Dissociated cortical neuron cultures and transfection
Dissociated cortical neuron cultures were prepared from visual cortices of male or female P0-3 Long-Evans rat pups and plated on confluent astrocytes as described previously (Pratt et al., 2003). Sparse transfections of plasmid DNA were performed after DIV9-10 with Lipofectamine 2000 (Thermo Fisher). GFP-expressing pyramidal neurons were identified by their characteristic morphologies and used for imaging or recording after either 24 hr or 48 hr. Dissociation-matched sister cultures were transfected with vectors expressing GFP alone as controls. All experiments were replicated a minimum of three times from independent dissociations. Data acquisition and analyses were performed blind to treatment conditions.
Immunofluorescent staining
Cells from DIV11 cultures were fixed with 4% PFA/5% sucrose for 5 min or 15 min and permeabilized with either ice cold methanol for 10 min, or 0.2% Triton X-100 for 5 min. Primary antibodies were applied for either 1 hr at room temperature or overnight at 4°C. To detect GluA2 at the cell membrane, immunostaining was performed prior to permeabilizing. Primary antibodies included: αARL13B [1:1000, NeuroMab N295B/66 (75-287)], αIFT88 (1:500, ProteinTech 13967–1-AP), αAC3 (1:500, EnCor RPCA-ACIII, MCA-1A12), αSSTR3 (1:2000, Biotrend-USA SS-830–50), αGluA2 (1:1000, gift from Gouaux lab, OHSU), αVGlut1 (1:1000, Synaptic Systems 135 304, 135 316), αShank3 (1:1000, Synaptic Systems 162 304), αPV (1:500, Synaptic Systems 195 011), αSOM (1:500, Thermo Fisher 14-9751-82), αChAT (1:100, Millipore AB144P), αVIP (1:500, Synaptic Systems 443 005), and αGAD67 (1:2000, Millipore MAB5406; 1:2000, R and D Systems AF2086). Secondary antibodies (Thermo Fisher) were incubated for 1–4 hr at room temperature. Slides were mounted using Fluoromount-G.
Vectors and shRNAs shRNA sequences were designed with the TRC algorithm (Broad Institute). Vectors used are listed in Key Resources. The pLKO.1 TRC cloning vector was a gift from David Root (RRID: Addgene_10878) (Moffat et al., 2006), the AAV-shRNA-ctrl was a gift from Hongjun Song (RRID: Addgene_85741) (Yu et al., 2015), and the pAAV-hSyn-EGFP and viral prep 50465-AAV9 were gifts from Bryan Roth (RRID: Addgene_50465). Annealed oligos for shCep164 (5’-CAACAACCACATCGAACTTA-3’), shIft88 (5’-CGAATGGCTTGGAGCTTATTA-3’), and shArl13b_2 (5’-GCTCAGGACATGATCTCATAA-3’) were cloned into modified pAAV-shRNA-ctrl or pSUPER vectors (Oligoengine). The sequence of shArl13b_1 was modified from a previously validated shArl13b sequence (5’-CCTGTCAGAAAGGTGACACTT-3’) (Larkins et al., 2011), and cloned into pLKO.1 and modified pAAV-shRNA-ctrl vectors using Gibson cloning.
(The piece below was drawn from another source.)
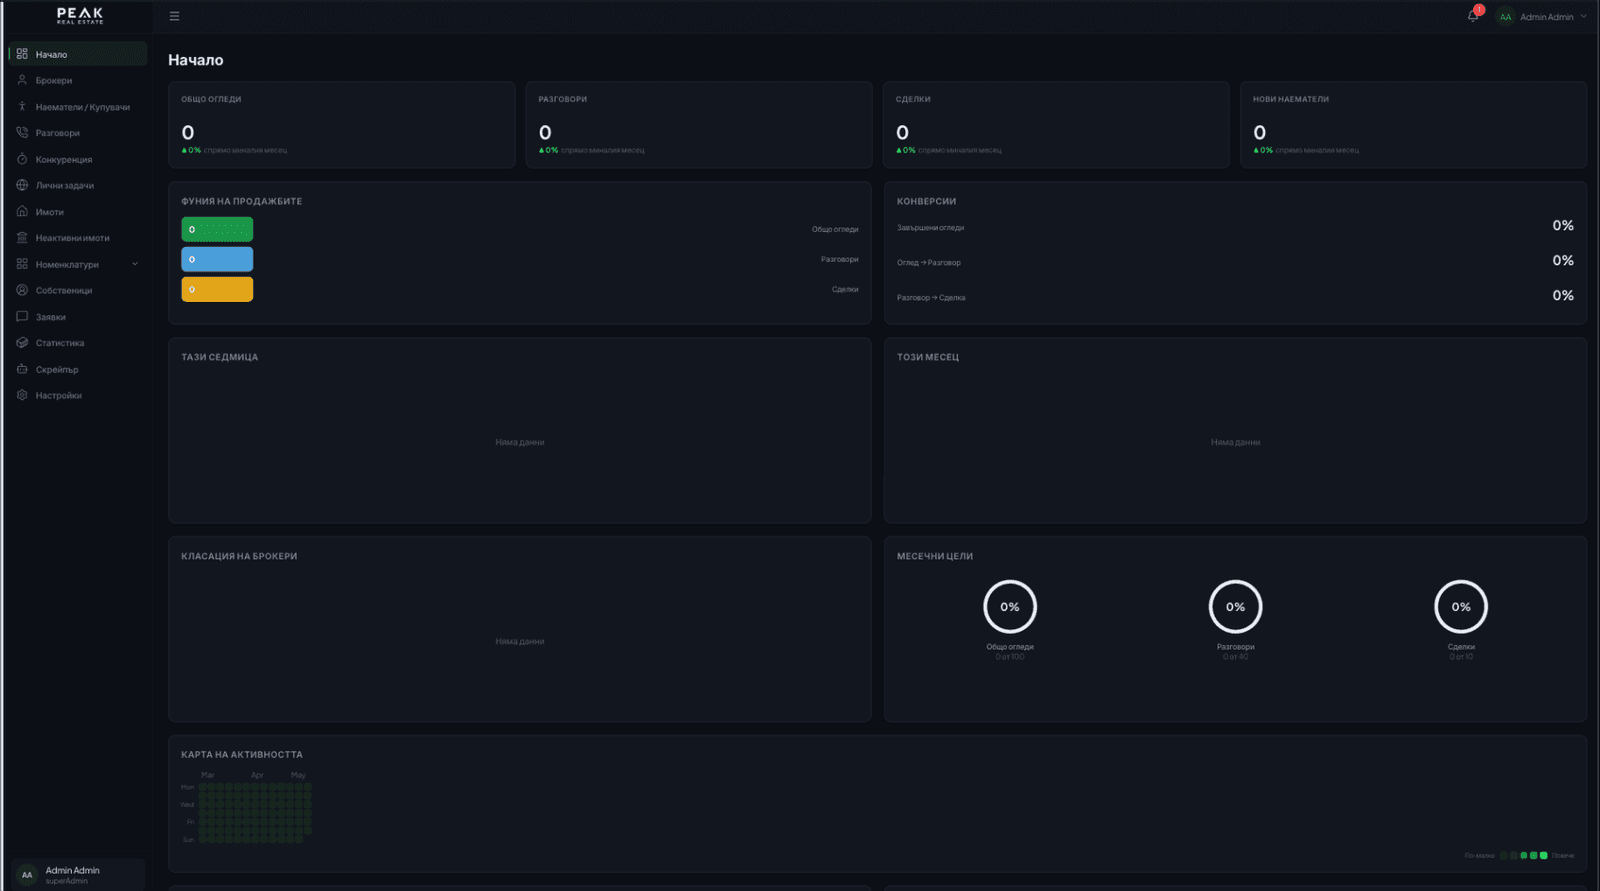Expand the Номенклатури submenu chevron
The width and height of the screenshot is (1600, 891).
point(135,264)
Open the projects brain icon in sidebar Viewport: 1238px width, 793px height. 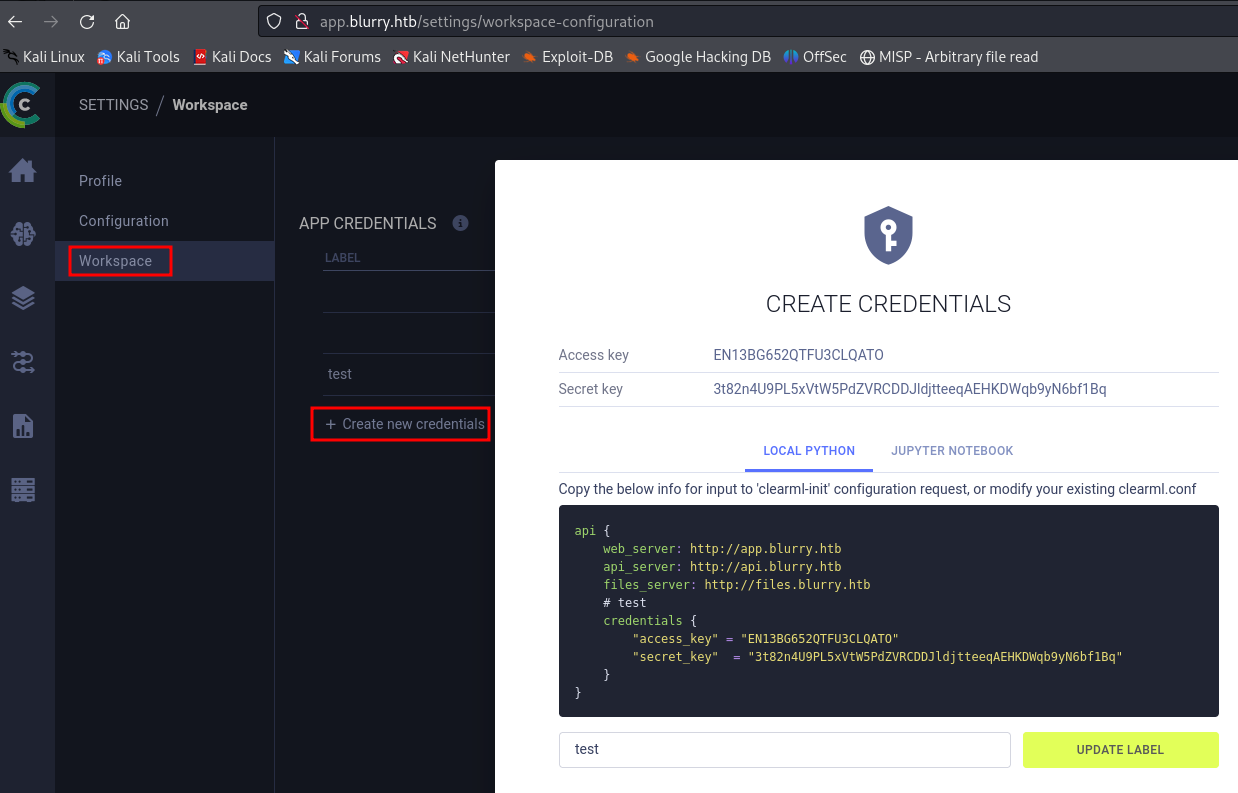coord(22,234)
Microscopy and image analysis
Immunostained cells and brain sections were mounted on slides and imaged on either a Zeiss LSM 880 confocal or Zeiss LSM 880 with Airyscan confocal microscope using Plan-Apochromat 63×/1.40 oil objectives. Cilia were labeled with two markers and fluorescence intensity was quantified from ROIs using either Metamorph (Molecular Devices) or ImageJ (NIH). Background fluorescence was subtracted using ROIs from the cell soma or from regions without neurons. Total fluorescence per ROI was averaged and normalized to control treatments. Quantification of synaptic protein intensity and synapse density was performed similar to our published procedures (Gainey et al., 2015; Tatavarty et al., 2020). Images were taken distal to the primary branch point of apical-like dendrites to ensure uniformity across samples. Analyses of synaptic protein intensity were performed using the Granularity application module in Metamorph; granules with a minimum overlap of 3 pixels in all channels were defined as colocalized puncta and selected for analysis. Total pixel intensities of each punctum were summed and then averaged across puncta for each neuron. For quantification of dendritic complexity, tiled images of apical-like arbors were taken and lengths were measured using ImageJ (NIH); nodes were counted at primary, secondary, and tertiary branch points.
Electrophysiology
Whole cell patch clamp experiments were performed using an Axopatch 200B amplifier (Molecular Devices) on an Olympus IX70 inverted microscope equipped with differential interference contrast optics and epifluorescence. Recordings were performed at room temperature with an internal solution containing: 120 mM KMeSO4, 10 mM KCl, 2 mM MgSO4, 0.5 mM EGTA, 10 mM HEPES, 3 mM K2ATP, 0.3 mM NaGTP, 10 mM Na2 phosphocreatine; dextrose was used to adjust osmolarity to 320–330 mOsm. Cultures were superfused with artificial cerebral spinal fluid (aCSF) containing: 1 mM NaH2PO4, 25 mM NaHCO3, 126 mM NaCl, 5.5 mM KCl, 2 mM MgSO4, 2 mM CaCl2; dextrose was used to adjust osmolarity to 330–340 mOsm. GFP-expressing pyramidal neurons were identified by their characteristic morphologies. Neurons with Vm > −50 mV, Rs >20 MΩ, Rin <100 MΩ, or with Vm or Rin changed by ≥10% during the recording were excluded from analysis.
Spontaneous firing rates
Spontaneous firing rates were recorded in whole cell current clamp mode. A small DC current was injected to keep the resting potential near −55 mV. Ten sweeps of 20 s each were obtained for each neuron and average firing rate was calculated for the entire period of the recording. Spikes were detected automatically using a threshold crossing function written in R (https://github.com/latereshko/current_clamp_scripts; Tereshko, 2021a; copy archived at swh:1:rev:71bf63383de2b658ae870dba47898b3b784cce79).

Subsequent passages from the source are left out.